Greek Orthodox baptism/marriage concerns are non issues for current citizen applications. 

That said, obtaining a passport was a little more complicated due to the military obligation that had to be satisfied, or in my case, a temporary waiver since I was a resident of the US. That process took a couple years. 

I contemplated hiring someone but am glad I didn't. I guess what I am saying is it can be successfully accomplished on your own. 

Kali Tihi!


----------



## valentina_bar (Apr 21, 2015)

*How to apply for a greek citizenship from Greece*

Hi, my grand father was Greek. I am not in Greece at the moment, but want to apply for a citizenship. Could you please advise how to do this ? Which government body I shall contact in Greece? Thanks in advance!


----------



## Soufli (Apr 14, 2018)

christinamariep said:


> I'm a Greek-American and have been collecting the documents in order to prove a direct line between me and my paternal Grandfather. My husband and I will be going to Athens on honeymoon in September to get registered at the monastery, courthouse, and drop off the application in person. I'm just wondering if anyone else has been through this process and can share their experiences or offer any advice?
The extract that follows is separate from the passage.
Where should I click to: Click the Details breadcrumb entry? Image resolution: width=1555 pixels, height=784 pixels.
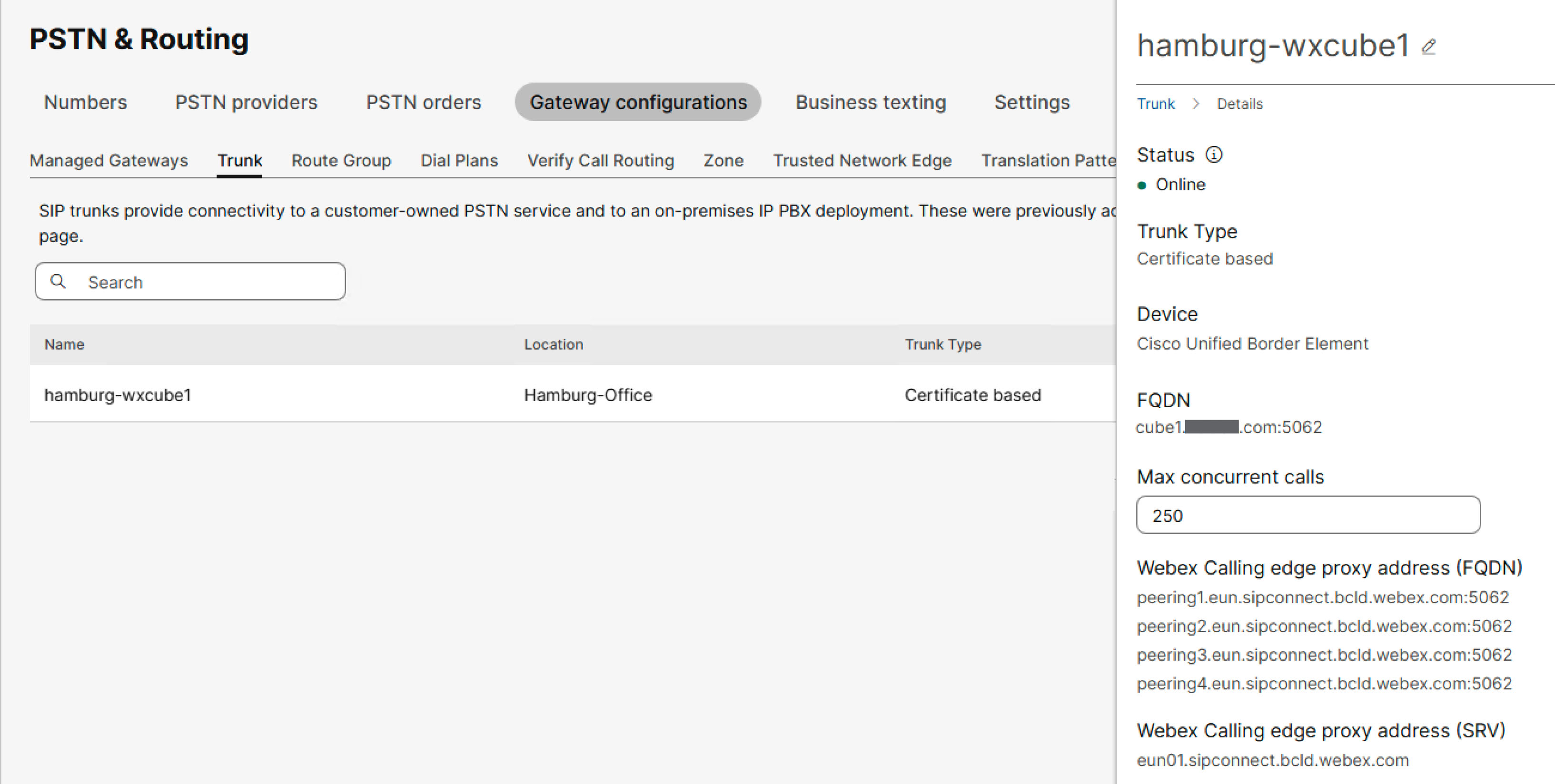click(1239, 103)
I have done a lot of reading and research but there is a lack of info about individual experiences around! Any help would be hugely appreciated![/QUOTE
> 
> Since I can read, write and speak Greek fluently, I went through the official citizenship law myself. It took some time to sift through the various options but I finally zeroed in on the specifically pertinent law concerning those born outside Greece of Greek parents, which is my situation.
> You don't need to pay lawyers extortionist fees. Greece's municipal records have been updated and computerized.
> ...


----------